» **Records for processing**
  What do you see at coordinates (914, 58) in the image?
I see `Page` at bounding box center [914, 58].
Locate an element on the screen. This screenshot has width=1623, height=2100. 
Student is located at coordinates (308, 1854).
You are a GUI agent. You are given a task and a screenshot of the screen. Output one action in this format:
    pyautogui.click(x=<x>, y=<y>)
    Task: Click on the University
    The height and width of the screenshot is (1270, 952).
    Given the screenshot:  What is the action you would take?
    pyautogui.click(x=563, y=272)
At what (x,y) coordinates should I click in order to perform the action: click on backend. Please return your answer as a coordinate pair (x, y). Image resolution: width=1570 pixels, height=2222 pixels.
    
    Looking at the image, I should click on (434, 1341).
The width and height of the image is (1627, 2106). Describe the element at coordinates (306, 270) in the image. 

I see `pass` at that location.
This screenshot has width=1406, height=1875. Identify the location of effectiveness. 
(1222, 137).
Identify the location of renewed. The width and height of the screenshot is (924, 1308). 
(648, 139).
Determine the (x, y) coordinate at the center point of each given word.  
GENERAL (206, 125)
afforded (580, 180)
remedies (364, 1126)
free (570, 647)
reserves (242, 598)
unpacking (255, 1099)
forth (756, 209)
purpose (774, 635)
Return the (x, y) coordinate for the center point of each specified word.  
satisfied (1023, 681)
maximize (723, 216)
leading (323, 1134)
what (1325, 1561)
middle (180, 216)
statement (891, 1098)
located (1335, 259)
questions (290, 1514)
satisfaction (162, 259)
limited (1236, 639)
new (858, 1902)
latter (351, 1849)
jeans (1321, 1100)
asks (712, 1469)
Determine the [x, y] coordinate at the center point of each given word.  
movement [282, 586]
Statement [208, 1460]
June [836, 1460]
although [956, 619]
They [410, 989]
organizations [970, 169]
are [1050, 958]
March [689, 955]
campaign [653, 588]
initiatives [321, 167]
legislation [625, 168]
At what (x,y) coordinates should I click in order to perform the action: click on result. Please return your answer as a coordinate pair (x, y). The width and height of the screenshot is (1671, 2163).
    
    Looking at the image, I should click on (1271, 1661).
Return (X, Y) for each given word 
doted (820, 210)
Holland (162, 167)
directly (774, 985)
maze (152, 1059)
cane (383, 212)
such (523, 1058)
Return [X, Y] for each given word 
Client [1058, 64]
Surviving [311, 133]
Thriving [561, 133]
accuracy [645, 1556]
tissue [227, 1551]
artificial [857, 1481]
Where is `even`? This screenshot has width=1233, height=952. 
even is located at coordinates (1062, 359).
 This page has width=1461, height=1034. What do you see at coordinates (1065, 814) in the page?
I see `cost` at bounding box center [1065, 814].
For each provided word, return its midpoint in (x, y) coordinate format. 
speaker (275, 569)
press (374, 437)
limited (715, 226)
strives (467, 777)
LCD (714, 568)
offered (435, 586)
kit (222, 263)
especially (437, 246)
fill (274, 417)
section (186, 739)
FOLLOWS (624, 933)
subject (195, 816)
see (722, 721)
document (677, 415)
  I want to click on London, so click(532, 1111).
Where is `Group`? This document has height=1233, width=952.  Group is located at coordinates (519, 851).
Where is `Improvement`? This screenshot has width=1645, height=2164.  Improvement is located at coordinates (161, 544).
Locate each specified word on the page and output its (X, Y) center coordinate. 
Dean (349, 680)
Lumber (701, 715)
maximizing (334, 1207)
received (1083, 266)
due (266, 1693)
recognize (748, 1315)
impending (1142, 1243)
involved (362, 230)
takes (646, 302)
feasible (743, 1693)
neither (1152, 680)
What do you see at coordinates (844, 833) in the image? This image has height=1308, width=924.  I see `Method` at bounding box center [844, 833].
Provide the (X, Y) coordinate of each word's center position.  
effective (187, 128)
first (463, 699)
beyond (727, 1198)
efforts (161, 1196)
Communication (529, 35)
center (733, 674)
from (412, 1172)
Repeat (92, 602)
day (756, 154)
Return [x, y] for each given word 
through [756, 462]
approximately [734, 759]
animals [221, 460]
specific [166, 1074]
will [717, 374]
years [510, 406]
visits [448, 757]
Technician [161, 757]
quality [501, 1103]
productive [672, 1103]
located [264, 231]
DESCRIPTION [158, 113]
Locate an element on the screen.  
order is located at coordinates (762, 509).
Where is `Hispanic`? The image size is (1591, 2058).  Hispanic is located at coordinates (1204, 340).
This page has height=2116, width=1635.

» **Description of the task**
Present every line of the listing above as a numbered list, skipping the blank lines.

» **Solution for this task**
1.   What do you see at coordinates (914, 58) in the image?
2. I see `Page` at bounding box center [914, 58].
3. Locate an element on the screen. This screenshot has width=1623, height=2100. 
4. Student is located at coordinates (308, 1854).
5. You are a GUI agent. You are given a task and a screenshot of the screen. Output one action in this format:
6.     pyautogui.click(x=<x>, y=<y>)
7.     Task: Click on the University
8.     The height and width of the screenshot is (1270, 952).
9.     Given the screenshot:  What is the action you would take?
10.     pyautogui.click(x=563, y=272)
11. At what (x,y) coordinates should I click in order to perform the action: click on backend. Please return your answer as a coordinate pair (x, y). Image resolution: width=1570 pixels, height=2222 pixels.
12.     Looking at the image, I should click on (434, 1341).
13. The width and height of the image is (1627, 2106). Describe the element at coordinates (306, 270) in the image. 
14. I see `pass` at that location.
15. This screenshot has width=1406, height=1875. Identify the location of effectiveness. 
16. (1222, 137).
17. Identify the location of renewed. The width and height of the screenshot is (924, 1308). 
18. (648, 139).
19. Determine the (x, y) coordinate at the center point of each given word.  
20. GENERAL (206, 125)
21. afforded (580, 180)
22. remedies (364, 1126)
23. free (570, 647)
24. reserves (242, 598)
25. unpacking (255, 1099)
26. forth (756, 209)
27. purpose (774, 635)
28. Return the (x, y) coordinate for the center point of each specified word.  
29. satisfied (1023, 681)
30. maximize (723, 216)
31. leading (323, 1134)
32. what (1325, 1561)
33. middle (180, 216)
34. statement (891, 1098)
35. located (1335, 259)
36. questions (290, 1514)
37. satisfaction (162, 259)
38. limited (1236, 639)
39. new (858, 1902)
40. latter (351, 1849)
41. jeans (1321, 1100)
42. asks (712, 1469)
43. Determine the [x, y] coordinate at the center point of each given word.  
44. movement [282, 586]
45. Statement [208, 1460]
46. June [836, 1460]
47. although [956, 619]
48. They [410, 989]
49. organizations [970, 169]
50. are [1050, 958]
51. March [689, 955]
52. campaign [653, 588]
53. initiatives [321, 167]
54. legislation [625, 168]
55. At what (x,y) coordinates should I click in order to perform the action: click on result. Please return your answer as a coordinate pair (x, y). The width and height of the screenshot is (1671, 2163).
56.     Looking at the image, I should click on (1271, 1661).
57. Return (X, Y) for each given word 
58. doted (820, 210)
59. Holland (162, 167)
60. directly (774, 985)
61. maze (152, 1059)
62. cane (383, 212)
63. such (523, 1058)
64. Return [X, Y] for each given word 
65. Client [1058, 64]
66. Surviving [311, 133]
67. Thriving [561, 133]
68. accuracy [645, 1556]
69. tissue [227, 1551]
70. artificial [857, 1481]
71. Where is `even`? This screenshot has width=1233, height=952. 
72. even is located at coordinates (1062, 359).
73.  This page has width=1461, height=1034. What do you see at coordinates (1065, 814) in the page?
74. I see `cost` at bounding box center [1065, 814].
75. For each provided word, return its midpoint in (x, y) coordinate format. 
76. speaker (275, 569)
77. press (374, 437)
78. limited (715, 226)
79. strives (467, 777)
80. LCD (714, 568)
81. offered (435, 586)
82. kit (222, 263)
83. especially (437, 246)
84. fill (274, 417)
85. section (186, 739)
86. FOLLOWS (624, 933)
87. subject (195, 816)
88. see (722, 721)
89. document (677, 415)
90.   I want to click on London, so click(532, 1111).
91. Where is `Group`? This document has height=1233, width=952.  Group is located at coordinates (519, 851).
92. Where is `Improvement`? This screenshot has width=1645, height=2164.  Improvement is located at coordinates (161, 544).
93. Locate each specified word on the page and output its (X, Y) center coordinate. 
94. Dean (349, 680)
95. Lumber (701, 715)
96. maximizing (334, 1207)
97. received (1083, 266)
98. due (266, 1693)
99. recognize (748, 1315)
100. impending (1142, 1243)
101. involved (362, 230)
102. takes (646, 302)
103. feasible (743, 1693)
104. neither (1152, 680)
105. What do you see at coordinates (844, 833) in the image? This image has height=1308, width=924.  I see `Method` at bounding box center [844, 833].
106. Provide the (X, Y) coordinate of each word's center position.  
107. effective (187, 128)
108. first (463, 699)
109. beyond (727, 1198)
110. efforts (161, 1196)
111. Communication (529, 35)
112. center (733, 674)
113. from (412, 1172)
114. Repeat (92, 602)
115. day (756, 154)
116. Return [x, y] for each given word 
117. through [756, 462]
118. approximately [734, 759]
119. animals [221, 460]
120. specific [166, 1074]
121. will [717, 374]
122. years [510, 406]
123. visits [448, 757]
124. Technician [161, 757]
125. quality [501, 1103]
126. productive [672, 1103]
127. located [264, 231]
128. DESCRIPTION [158, 113]
129. Locate an element on the screen.  
130. order is located at coordinates (762, 509).
131. Where is `Hispanic`? The image size is (1591, 2058).  Hispanic is located at coordinates (1204, 340).
132. This page has height=2116, width=1635.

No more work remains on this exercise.